On Tuesday, 3 November 2020, Americans will be casting their ballots in an ardently contested race for the White House between the incumbent President Donald Trump and Democratic nominee Joe Biden.
However, unlike South Africa’s popular vote system – where the actual number of votes cast determines the victor – America’s president is elected by a body of officials, simply referred to as the Electoral College.
The Electoral College is made up of 538 electors which are unevenly spread out across all states and District of Columbia. Each elector represents one vote.
This means Americans do not directly vote for a president, but essentially for an elector who would then vote on their behalf, in their respective state.
Fundamentally, the number of electoral votes allocated to a certain state would depend on its size. A classic example is California, which has the most electoral votes of any state at 55 and a population of 40 million, while Wyoming has only three votes and approximately 560 000 residents.
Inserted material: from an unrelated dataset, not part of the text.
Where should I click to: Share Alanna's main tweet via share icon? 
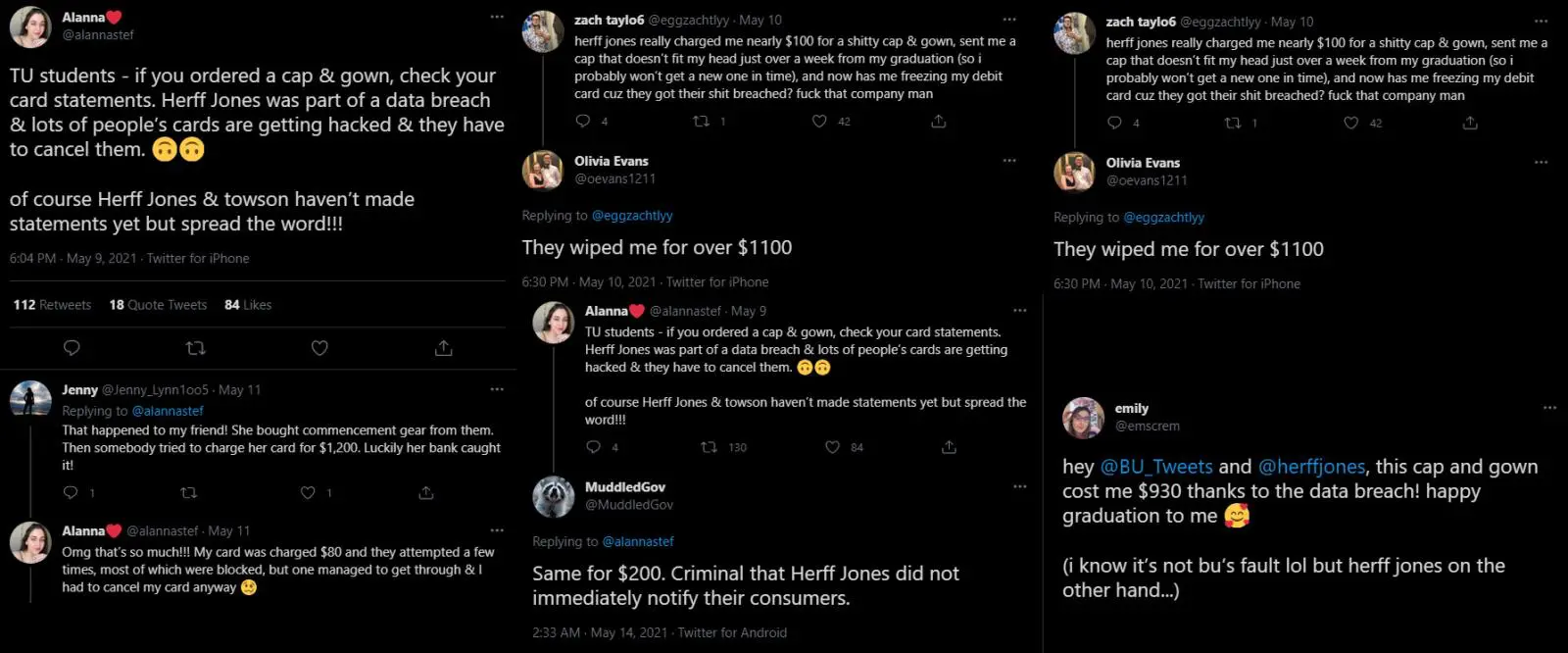[x=443, y=348]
Criticism of Electoral College
A candidate needs at least 270 electoral votes to be elected president. On a preliminary basis, the outcome of an election can be determined by weighing the sure states, these are states which traditionally vote for a specific party. For example, the state of New York has long been a democratic state whereas Texas is republican – these are referred to as blue and red states respectively.
US political pundits have however argued that the electoral college system is flawed, questioning its true democratic value and fairness.
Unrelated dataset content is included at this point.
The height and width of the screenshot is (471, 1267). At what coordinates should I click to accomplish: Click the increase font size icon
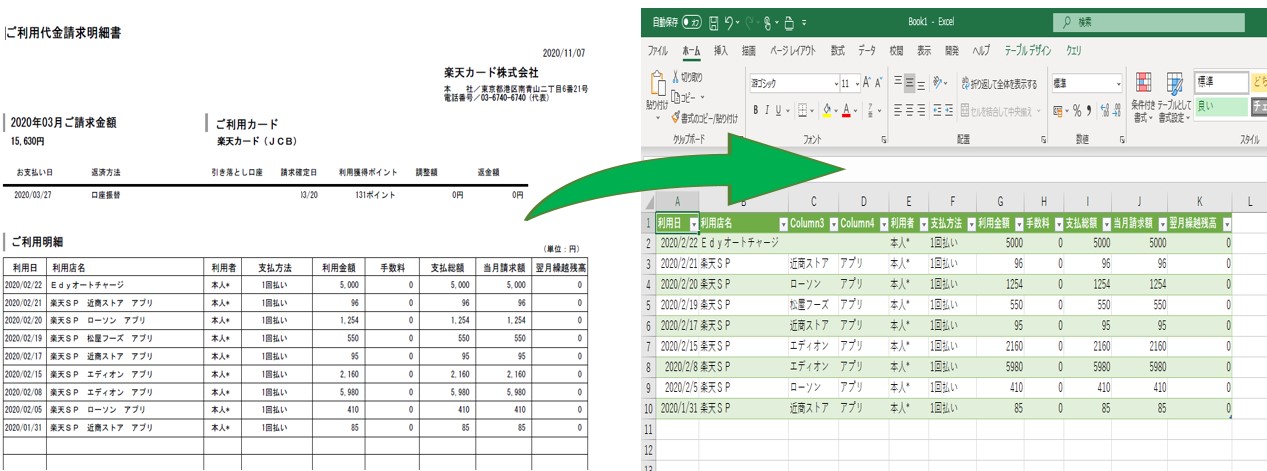click(x=867, y=83)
Despite Hillary Clinton garnering close to three million more votes that Trump in 2016, she lost the electoral college to the New York businessman-turned politician.
The key to claiming victory in the US election has always been simple – winning the swing states. These are the states were votes could go either way, democrat or republican.
For the 2020 election, these are considered swing states both Biden and Trump need to win over: Arizona, Florida, Georgia, Michigan, Minnesota, North Carolina, Pennsylvania and Wisconsin.
Both Biden and Trump have been crisscrossing the US, on the campaign with America just days before d-days.
The candidates have been clashed over a number of key issues including COVID-19, healthcare and the economy.